Le pouvoir de transition aura évidemment intérêt, pour se crédibiliser et légitimer son action, à ne pas ignorer les dossiers essentiels, comme par exemple la question des réfugiés et l'extrême concentration des richesses entre les mains des groupes oligarchiques. Il a déjà pris un certain nombre de décisions, opéré des nominations, et mis en place un calendrier électoral qui suggèrent le sérieux de sa volonté d'instaurer la démocratie et de rompre avec certaines habitudes du pouvoir passé (absence de dialogue avec la société civile / corruptionendémique / nomination selon des critères non méritocratiques). Néanmoins, le pouvoir de transition devra associer davantage, dans un cadre de négociation soutenu, les partis politiques à la mise en place de la démocratie. Quant à la communauté internationale, gênée par un putsch qui crée un inconfortable précédent, mais conscient de l'amélioration potentielle qu'il représente, il doit désormais veiller avec vigilance au respect des engagements des autorités de transitions, mettant l'accent sur le calendrier électoral et sur la non-participation des auteurs du putsch à toute élection à venir. Il en va de la crédibilité même de l'engagement à soutenir la démocratie et à refuser, en principe, tout coup d'État militaire.
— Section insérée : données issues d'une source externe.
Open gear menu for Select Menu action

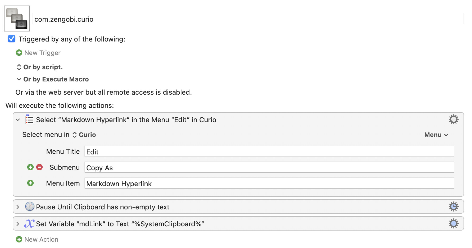pyautogui.click(x=453, y=120)
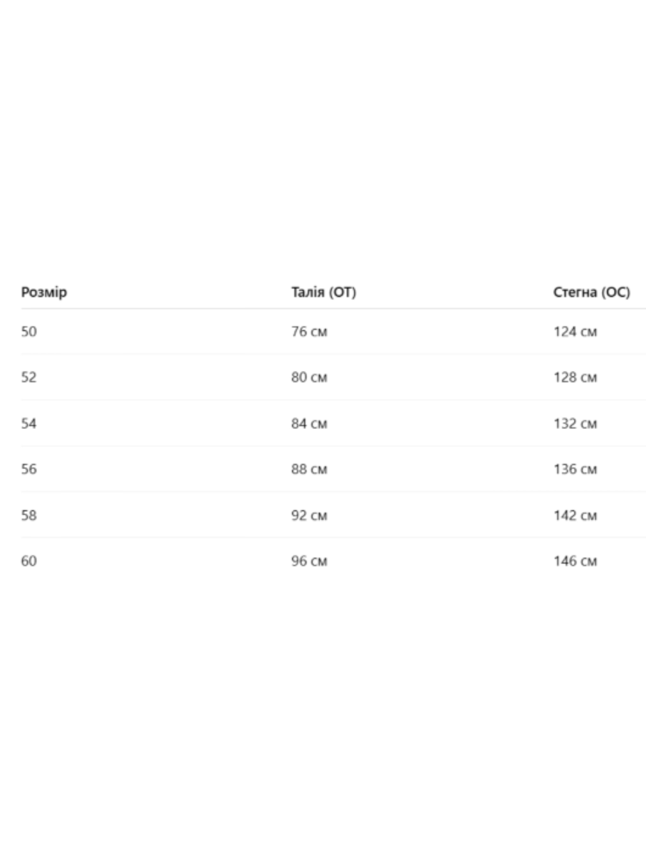646x862 pixels.
Task: Select size 52 in the table
Action: click(29, 377)
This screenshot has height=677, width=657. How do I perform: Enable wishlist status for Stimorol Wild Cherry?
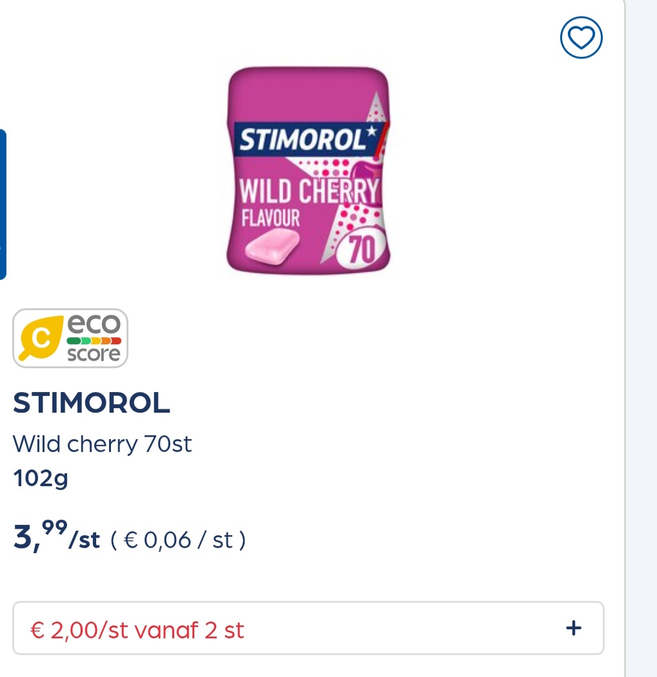[x=581, y=37]
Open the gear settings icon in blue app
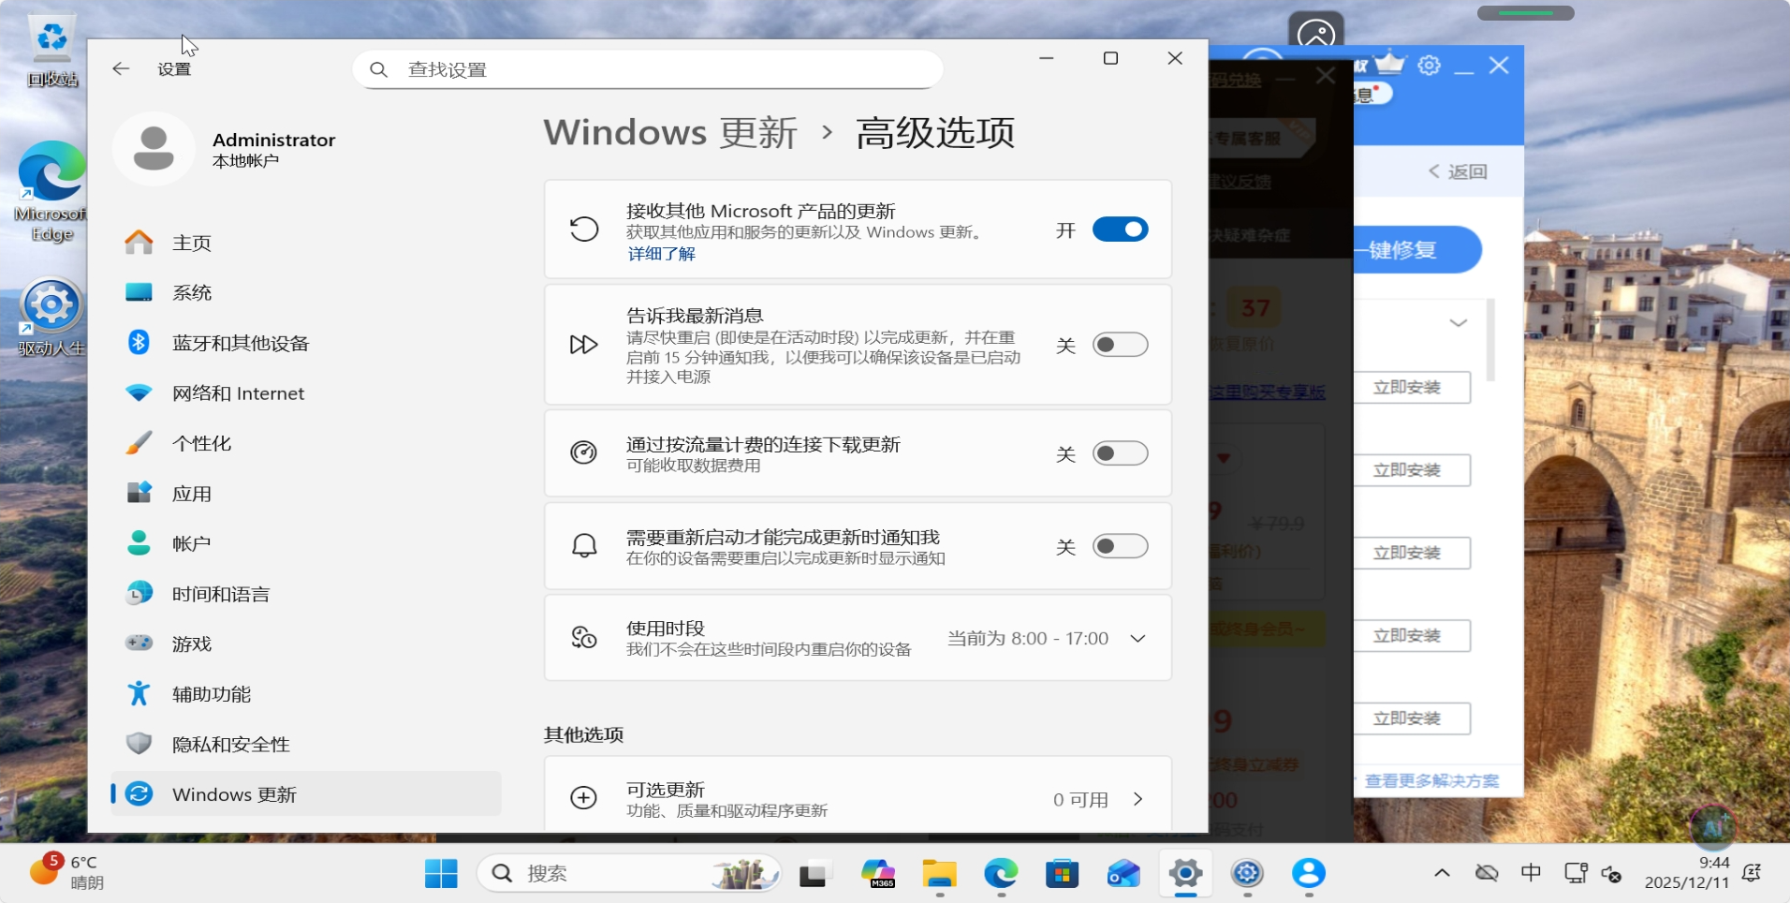The height and width of the screenshot is (903, 1790). [x=1429, y=66]
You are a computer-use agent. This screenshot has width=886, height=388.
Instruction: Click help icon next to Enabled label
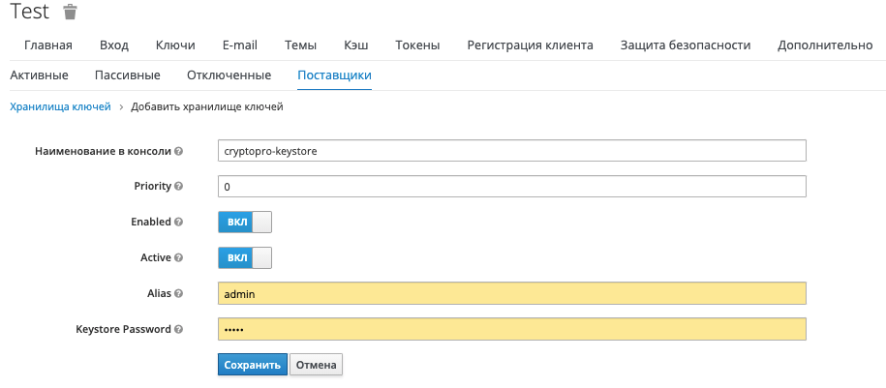pos(179,222)
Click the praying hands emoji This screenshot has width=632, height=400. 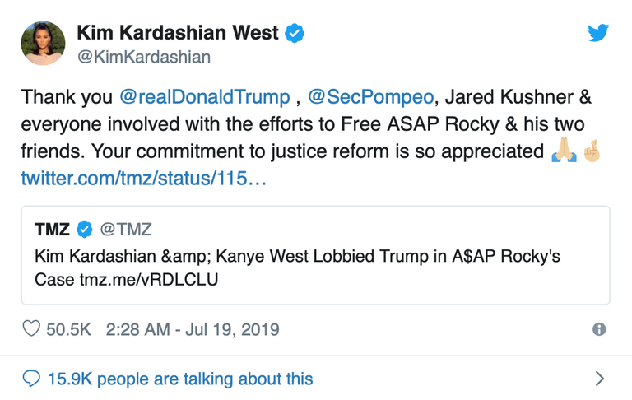pyautogui.click(x=562, y=152)
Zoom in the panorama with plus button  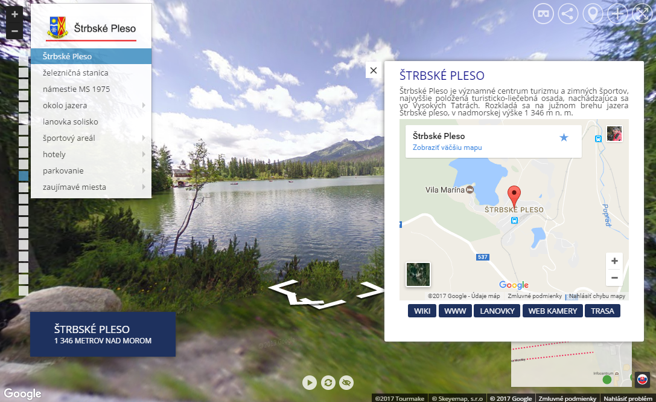14,15
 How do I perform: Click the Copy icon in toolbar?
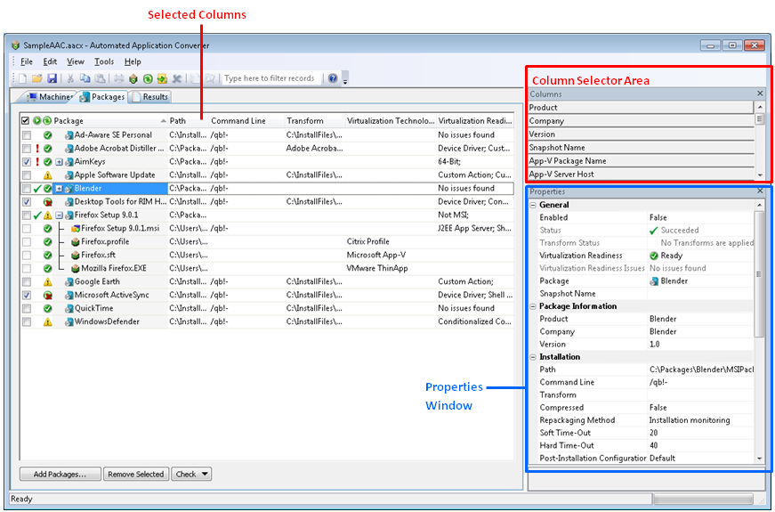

La communauté internationale doit aussi soutenir plus vigoureusement le processus de transition démocratique, en particulier en aidant (formation, financement, don de matériel) la CENI, garante de la transparence des futures élections et du travail préalable à l'organisation de ces élections (recensement électoral et mises à jour des listes électorales).Surtout, le nouveau pouvoir devra montrer qu'il n'est pas la prolongation de l'ancien système affublé d'un nouveau masque. La période qui s'ouvre, même si le nouvel homme fort semble contrôler les leviers du pouvoir, sera à l'évidence délicate sinon périlleuse et marquée par l'instabilité d'une inévitable recomposition politique. Cette fragilité ne saurait justifier l'atermoiement d'actes et de symboles très attendus par la société mauritanienne.